Word clouds are to natural language processing (NLP) as pie charts are to statistical analyses: Celebrated by outsiders but not commonly used in practice. In certain circumstances, they are the right tool to use. I find them useful when just starting to explore textual data and I’m looking for a snapshot of the text. They can also serve as a helpful foundation for other NLP tasks (if you want to learn more about NLP see our other post about it here). Used or not, they are fun to review. This post will construct word clouds out of interesting posts across various subreddits.
Setting up is the annoying part
To complete this tutorial you should have python 2.7 installed, though 3.+ will work too with some adjustments. You’ll need to install praw, the library we’ll use to connect to Reddit, as well as wordcloud which we’ll use to generate the images. You’ll also need to install matplotlib for plotting and NLTK for the NLP manipulation we’ll complete in the latter portions of this tutorial. You should be able to
pip install praw for example with little trouble.
You’ll also need to get some Reddit API credentials. The process for obtaining these keys is here.
Let’s get our hands dirty
Import the libraries we’ll be using for this task and connect to Reddit via praw.

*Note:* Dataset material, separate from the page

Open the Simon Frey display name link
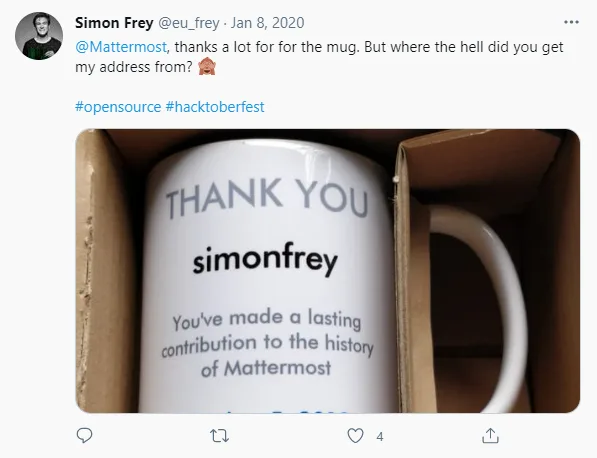 pyautogui.click(x=114, y=23)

import matplotlib.pyplot as plt # We'll use this later # First let's connect to Reddit import praw client_id = "You'll need to get your" client_secret = "own credentials from Reddit" user_agent = "and paste them here" reddit = praw.Reddit(client_id=client_id, client_secret=client_secret, user_agent=user_agent)
Hey look now we’re connected to Reddit. Super cool. Let’s see what we can do.
for submission in reddit.subreddit('blogging').hot(limit=10): print submission.title
Weekly /r/Blogging Discussion - Check Out My Blog Post! Looking for guest posters! 1 Month into Blogging - What I Learned About Ranking on Google [Question] Would you pay to turn your blog into a podcast? Guest Posting Opportunity Blog site with best footnote feature Getting obsessed with website design too much and suddenly loose interest in writing Blog post on second result in google search, next steps? How niche is too niche? Can i create a blog about... everything?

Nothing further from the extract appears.